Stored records
-.-.-
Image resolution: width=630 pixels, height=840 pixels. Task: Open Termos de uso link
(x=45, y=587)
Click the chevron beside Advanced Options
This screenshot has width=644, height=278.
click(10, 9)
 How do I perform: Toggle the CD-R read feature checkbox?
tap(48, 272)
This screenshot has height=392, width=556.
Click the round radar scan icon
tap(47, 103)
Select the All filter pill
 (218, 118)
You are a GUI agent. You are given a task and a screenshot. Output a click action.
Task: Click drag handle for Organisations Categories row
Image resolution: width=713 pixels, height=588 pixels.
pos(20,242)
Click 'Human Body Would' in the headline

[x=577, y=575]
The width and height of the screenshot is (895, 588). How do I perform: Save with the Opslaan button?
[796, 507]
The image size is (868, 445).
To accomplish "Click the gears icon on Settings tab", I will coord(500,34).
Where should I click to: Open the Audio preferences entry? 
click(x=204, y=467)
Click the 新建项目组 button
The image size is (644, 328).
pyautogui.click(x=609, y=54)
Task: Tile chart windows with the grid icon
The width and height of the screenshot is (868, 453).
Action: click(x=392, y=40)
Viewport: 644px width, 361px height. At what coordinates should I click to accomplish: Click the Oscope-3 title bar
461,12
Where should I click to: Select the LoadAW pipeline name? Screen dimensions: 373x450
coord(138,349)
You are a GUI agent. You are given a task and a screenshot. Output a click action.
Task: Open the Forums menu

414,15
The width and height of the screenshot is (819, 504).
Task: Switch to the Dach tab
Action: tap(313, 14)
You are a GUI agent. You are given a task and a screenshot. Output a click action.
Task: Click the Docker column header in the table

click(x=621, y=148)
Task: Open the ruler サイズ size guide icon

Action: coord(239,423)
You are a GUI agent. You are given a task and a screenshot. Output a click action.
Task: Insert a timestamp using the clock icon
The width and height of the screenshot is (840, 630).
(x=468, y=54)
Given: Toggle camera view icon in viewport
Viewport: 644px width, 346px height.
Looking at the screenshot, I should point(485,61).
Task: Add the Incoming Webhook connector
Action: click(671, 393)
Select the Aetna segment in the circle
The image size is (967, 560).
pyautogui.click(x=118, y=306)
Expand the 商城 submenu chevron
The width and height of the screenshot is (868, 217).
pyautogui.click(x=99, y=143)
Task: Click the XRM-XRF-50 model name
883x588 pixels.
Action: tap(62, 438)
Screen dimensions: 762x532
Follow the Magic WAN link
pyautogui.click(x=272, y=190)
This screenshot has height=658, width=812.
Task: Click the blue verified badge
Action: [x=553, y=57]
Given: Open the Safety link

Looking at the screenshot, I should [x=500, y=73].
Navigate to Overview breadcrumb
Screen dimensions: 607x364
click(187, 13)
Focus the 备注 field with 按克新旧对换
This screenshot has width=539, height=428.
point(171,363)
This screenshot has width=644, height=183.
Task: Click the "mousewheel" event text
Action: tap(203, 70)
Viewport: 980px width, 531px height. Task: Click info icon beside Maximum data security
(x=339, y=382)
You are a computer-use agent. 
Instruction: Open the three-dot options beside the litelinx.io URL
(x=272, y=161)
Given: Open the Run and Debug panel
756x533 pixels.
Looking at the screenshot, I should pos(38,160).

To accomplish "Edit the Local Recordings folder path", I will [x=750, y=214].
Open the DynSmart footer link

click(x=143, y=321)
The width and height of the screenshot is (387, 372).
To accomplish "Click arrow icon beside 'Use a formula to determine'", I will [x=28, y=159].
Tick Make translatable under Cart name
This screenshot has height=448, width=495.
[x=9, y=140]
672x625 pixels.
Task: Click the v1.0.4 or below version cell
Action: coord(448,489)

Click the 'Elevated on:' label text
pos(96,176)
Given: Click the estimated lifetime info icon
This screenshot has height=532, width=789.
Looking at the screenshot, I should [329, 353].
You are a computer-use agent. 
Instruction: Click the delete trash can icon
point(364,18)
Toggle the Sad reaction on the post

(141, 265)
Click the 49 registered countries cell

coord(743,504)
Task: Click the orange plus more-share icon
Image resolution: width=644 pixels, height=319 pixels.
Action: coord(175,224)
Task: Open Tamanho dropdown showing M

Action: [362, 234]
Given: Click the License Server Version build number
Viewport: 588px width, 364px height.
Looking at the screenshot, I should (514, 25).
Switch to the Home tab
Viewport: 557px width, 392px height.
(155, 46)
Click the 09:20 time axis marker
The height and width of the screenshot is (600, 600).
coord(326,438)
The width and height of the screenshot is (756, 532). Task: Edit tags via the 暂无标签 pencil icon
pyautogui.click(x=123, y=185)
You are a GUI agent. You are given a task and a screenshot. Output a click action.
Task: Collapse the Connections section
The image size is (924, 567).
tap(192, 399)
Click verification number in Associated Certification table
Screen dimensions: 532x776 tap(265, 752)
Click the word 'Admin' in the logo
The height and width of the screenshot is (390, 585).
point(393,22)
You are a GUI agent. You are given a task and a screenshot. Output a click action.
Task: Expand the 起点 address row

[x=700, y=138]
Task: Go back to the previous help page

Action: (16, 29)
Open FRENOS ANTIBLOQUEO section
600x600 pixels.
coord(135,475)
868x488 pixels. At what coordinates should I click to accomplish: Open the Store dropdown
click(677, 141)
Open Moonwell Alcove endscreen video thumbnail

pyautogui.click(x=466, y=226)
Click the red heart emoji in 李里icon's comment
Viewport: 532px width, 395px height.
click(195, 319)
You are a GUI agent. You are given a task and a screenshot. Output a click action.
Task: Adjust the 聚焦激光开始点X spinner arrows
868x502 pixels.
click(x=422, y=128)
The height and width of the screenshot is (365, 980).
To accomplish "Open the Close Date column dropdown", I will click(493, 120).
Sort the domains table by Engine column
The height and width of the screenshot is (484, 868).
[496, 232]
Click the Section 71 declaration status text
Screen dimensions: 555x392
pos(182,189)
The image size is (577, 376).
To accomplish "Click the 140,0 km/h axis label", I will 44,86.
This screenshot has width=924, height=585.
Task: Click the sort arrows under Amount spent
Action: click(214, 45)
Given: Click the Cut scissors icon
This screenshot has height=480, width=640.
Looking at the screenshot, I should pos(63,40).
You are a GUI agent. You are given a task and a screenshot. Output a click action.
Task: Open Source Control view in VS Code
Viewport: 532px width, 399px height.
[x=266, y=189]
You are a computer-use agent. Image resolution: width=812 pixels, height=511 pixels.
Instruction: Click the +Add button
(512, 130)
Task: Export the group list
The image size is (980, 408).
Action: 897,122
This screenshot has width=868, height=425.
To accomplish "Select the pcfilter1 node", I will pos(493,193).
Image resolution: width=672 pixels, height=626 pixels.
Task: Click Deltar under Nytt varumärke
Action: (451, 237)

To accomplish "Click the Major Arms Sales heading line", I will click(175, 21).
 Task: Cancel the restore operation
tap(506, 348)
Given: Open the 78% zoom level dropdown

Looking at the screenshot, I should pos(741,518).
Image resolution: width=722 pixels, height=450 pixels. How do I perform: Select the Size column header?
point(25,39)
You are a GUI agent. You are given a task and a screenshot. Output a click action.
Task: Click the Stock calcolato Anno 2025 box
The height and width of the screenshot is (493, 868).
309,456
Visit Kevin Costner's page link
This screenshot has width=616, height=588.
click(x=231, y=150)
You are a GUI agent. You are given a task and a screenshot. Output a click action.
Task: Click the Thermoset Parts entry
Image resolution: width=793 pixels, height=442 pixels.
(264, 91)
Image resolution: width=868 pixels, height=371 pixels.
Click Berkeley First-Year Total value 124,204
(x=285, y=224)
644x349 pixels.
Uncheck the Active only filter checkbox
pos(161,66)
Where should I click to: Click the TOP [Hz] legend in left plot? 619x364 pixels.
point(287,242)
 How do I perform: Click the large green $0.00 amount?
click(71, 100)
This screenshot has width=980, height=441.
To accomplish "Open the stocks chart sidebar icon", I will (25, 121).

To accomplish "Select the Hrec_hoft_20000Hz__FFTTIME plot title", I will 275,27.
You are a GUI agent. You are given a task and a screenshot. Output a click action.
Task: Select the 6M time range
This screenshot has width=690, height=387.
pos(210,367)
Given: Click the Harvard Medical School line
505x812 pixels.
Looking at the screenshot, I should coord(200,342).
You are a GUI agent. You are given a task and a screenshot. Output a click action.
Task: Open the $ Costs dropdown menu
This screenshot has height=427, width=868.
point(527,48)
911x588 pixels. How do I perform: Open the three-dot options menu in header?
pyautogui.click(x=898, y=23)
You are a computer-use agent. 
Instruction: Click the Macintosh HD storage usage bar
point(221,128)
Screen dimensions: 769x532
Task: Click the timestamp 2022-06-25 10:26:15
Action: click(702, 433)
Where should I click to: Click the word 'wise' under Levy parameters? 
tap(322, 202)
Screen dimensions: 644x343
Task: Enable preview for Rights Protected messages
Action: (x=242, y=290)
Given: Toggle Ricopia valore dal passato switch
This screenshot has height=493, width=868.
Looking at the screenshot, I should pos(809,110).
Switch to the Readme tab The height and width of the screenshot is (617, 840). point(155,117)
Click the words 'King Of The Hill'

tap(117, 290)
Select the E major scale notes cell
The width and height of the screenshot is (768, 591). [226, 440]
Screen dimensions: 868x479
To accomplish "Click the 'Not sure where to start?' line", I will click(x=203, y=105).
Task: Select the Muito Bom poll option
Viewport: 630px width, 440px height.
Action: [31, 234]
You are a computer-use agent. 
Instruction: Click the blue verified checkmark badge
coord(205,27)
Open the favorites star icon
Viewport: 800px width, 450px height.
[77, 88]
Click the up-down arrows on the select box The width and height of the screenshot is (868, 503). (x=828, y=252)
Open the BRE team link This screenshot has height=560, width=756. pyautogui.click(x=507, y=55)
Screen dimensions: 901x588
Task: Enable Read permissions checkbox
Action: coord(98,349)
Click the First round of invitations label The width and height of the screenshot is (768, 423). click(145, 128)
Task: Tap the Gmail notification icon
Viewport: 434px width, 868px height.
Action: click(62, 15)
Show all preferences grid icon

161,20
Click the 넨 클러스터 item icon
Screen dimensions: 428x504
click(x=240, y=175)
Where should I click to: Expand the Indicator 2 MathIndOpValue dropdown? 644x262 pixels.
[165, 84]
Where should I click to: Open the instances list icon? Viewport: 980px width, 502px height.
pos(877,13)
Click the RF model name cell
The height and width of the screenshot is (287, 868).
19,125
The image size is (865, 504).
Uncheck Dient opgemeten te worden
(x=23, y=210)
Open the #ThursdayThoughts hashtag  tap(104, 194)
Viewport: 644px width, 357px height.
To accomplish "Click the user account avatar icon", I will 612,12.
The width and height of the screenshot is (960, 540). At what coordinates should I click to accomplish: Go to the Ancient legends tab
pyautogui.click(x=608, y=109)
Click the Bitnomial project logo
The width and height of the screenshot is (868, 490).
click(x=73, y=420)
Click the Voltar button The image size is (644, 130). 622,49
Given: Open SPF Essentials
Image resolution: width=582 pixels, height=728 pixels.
-.-.-
▸ What you need to do: All lines of the data above that include the word "chart" must be shown.

▸ Answer below:
Task: Tile chart windows with the grid icon
To accomplish "Open the stocks chart sidebar icon", I will (25, 121).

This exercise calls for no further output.